Last night I upgraded the mail transport software to Postfix 2.1.1 and added a couple of new filtering rules from Jim Seymour’s list of ideas.
I now require that mail with freemail sender addresses arrive from freemail peer addresses (e.g. mail from “foo@yahoo.com” is only accepted from a *.yahoo.com peer). This has already blocked lots of mail from e.g. *.netikka.fi and *.surfer.at from machines that HELO with things like “msn.com” and use *@yahoo.com sender addresses.

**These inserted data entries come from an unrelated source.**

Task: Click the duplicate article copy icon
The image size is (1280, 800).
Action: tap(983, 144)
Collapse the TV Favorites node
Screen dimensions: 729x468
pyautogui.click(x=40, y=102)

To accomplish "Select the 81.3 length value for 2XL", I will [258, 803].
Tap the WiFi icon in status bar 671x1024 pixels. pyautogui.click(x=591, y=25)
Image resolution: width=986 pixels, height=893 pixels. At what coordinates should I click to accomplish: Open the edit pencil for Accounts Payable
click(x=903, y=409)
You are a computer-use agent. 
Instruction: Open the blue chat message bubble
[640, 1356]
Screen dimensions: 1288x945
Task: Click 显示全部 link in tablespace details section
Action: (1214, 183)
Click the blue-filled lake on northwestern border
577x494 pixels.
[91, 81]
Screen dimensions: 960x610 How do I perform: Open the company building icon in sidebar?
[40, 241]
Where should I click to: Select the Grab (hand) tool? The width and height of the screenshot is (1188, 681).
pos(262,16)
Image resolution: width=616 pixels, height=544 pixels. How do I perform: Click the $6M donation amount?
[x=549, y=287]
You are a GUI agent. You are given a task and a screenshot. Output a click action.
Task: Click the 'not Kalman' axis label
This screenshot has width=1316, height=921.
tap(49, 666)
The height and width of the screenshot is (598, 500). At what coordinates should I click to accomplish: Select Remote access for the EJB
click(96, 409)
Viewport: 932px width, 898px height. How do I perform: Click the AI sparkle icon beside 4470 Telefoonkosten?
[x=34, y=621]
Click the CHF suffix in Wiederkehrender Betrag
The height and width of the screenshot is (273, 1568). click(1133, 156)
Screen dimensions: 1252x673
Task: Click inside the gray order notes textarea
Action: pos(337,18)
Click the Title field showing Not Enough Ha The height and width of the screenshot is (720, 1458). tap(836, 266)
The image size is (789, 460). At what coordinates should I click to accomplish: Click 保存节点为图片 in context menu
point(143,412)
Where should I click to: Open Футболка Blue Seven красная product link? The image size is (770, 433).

I also added a check for bad MX records. I’m now blocking domains with MX records pointing to any private or reserved networks (i.e. that cannot be used for public connectivity):
0.0.0.0/8 REJECT Domain MX in broadcast network 10.0.0.0/8 REJECT Domain MX in RFC-1918 private network 127.0.0.0/8 REJECT Domain MX in loopback network 169.254.0.0/16 REJECT Domain MX in link local network 172.16.0.0/12 REJECT Domain MX in RFC-1918 private network 192.0.2.0/24 REJECT Domain MX in TEST-NET network 192.168.0.0/16 REJECT Domain MX in RFC-1918 private network 224.0.0.0/4 REJECT Domain MX in class D multicast network 240.0.0.0/5 REJECT Domain MX in class E reserved network 248.0.0.0/5 REJECT Domain MX in IANA reserved network
I thought I’d see results from this rule right away, but nothing yet…
Update (6/4/2004): It looks like not that many spammers are using “bad” IP’s for their MX hosts. However, there are a few hits, and this prevents unnecessary bounces to the local postmaster, so I’m certainly keeping these rules.